Assignment: Copy all of the records word for word.

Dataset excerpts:

+ + + + +

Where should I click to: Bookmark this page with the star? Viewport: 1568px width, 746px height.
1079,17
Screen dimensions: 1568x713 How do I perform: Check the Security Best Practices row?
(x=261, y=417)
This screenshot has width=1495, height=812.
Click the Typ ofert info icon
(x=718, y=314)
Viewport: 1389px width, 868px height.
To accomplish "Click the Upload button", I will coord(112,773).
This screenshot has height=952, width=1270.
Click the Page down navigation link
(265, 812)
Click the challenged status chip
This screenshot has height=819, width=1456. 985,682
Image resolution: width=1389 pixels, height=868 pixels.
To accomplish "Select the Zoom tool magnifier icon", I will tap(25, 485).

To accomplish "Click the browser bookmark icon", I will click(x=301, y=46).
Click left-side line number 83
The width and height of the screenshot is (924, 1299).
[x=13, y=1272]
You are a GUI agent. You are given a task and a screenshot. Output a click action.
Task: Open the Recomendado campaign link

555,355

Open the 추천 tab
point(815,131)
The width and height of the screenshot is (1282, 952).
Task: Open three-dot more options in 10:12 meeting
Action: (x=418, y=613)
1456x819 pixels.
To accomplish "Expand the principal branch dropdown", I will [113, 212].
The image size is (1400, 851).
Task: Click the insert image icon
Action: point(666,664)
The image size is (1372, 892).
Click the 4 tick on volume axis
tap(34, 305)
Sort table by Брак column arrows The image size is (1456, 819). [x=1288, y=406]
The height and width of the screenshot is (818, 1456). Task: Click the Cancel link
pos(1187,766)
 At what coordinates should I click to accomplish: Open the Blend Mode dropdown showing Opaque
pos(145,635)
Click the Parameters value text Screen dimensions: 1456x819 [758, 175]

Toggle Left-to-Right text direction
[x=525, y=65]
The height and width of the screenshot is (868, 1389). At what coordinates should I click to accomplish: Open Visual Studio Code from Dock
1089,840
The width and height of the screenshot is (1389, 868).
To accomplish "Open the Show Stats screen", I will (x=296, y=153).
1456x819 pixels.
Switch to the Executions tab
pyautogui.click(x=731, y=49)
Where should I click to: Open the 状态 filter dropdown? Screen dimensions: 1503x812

+ + + + +

Output of the exercise:
Where should I click to: Bookmark this page with the star? Viewport: 1568px width, 746px height.
1079,17
Screen dimensions: 1568x713 How do I perform: Check the Security Best Practices row?
(x=261, y=417)
This screenshot has width=1495, height=812.
Click the Typ ofert info icon
(x=718, y=314)
Viewport: 1389px width, 868px height.
To accomplish "Click the Upload button", I will coord(112,773).
This screenshot has height=952, width=1270.
Click the Page down navigation link
(265, 812)
Click the challenged status chip
This screenshot has height=819, width=1456. 985,682
Image resolution: width=1389 pixels, height=868 pixels.
To accomplish "Select the Zoom tool magnifier icon", I will tap(25, 485).

To accomplish "Click the browser bookmark icon", I will click(x=301, y=46).
Click left-side line number 83
The width and height of the screenshot is (924, 1299).
[x=13, y=1272]
You are a GUI agent. You are given a task and a screenshot. Output a click action.
Task: Open the Recomendado campaign link

555,355

Open the 추천 tab
point(815,131)
The width and height of the screenshot is (1282, 952).
Task: Open three-dot more options in 10:12 meeting
Action: (x=418, y=613)
1456x819 pixels.
To accomplish "Expand the principal branch dropdown", I will [113, 212].
The image size is (1400, 851).
Task: Click the insert image icon
Action: point(666,664)
The image size is (1372, 892).
Click the 4 tick on volume axis
tap(34, 305)
Sort table by Брак column arrows The image size is (1456, 819). [x=1288, y=406]
The height and width of the screenshot is (818, 1456). Task: Click the Cancel link
pos(1187,766)
 At what coordinates should I click to accomplish: Open the Blend Mode dropdown showing Opaque
pos(145,635)
Click the Parameters value text Screen dimensions: 1456x819 [758, 175]

Toggle Left-to-Right text direction
[x=525, y=65]
The height and width of the screenshot is (868, 1389). At what coordinates should I click to accomplish: Open Visual Studio Code from Dock
1089,840
The width and height of the screenshot is (1389, 868).
To accomplish "Open the Show Stats screen", I will (x=296, y=153).
1456x819 pixels.
Switch to the Executions tab
pyautogui.click(x=731, y=49)
Where should I click to: Open the 状态 filter dropdown? Screen dimensions: 1503x812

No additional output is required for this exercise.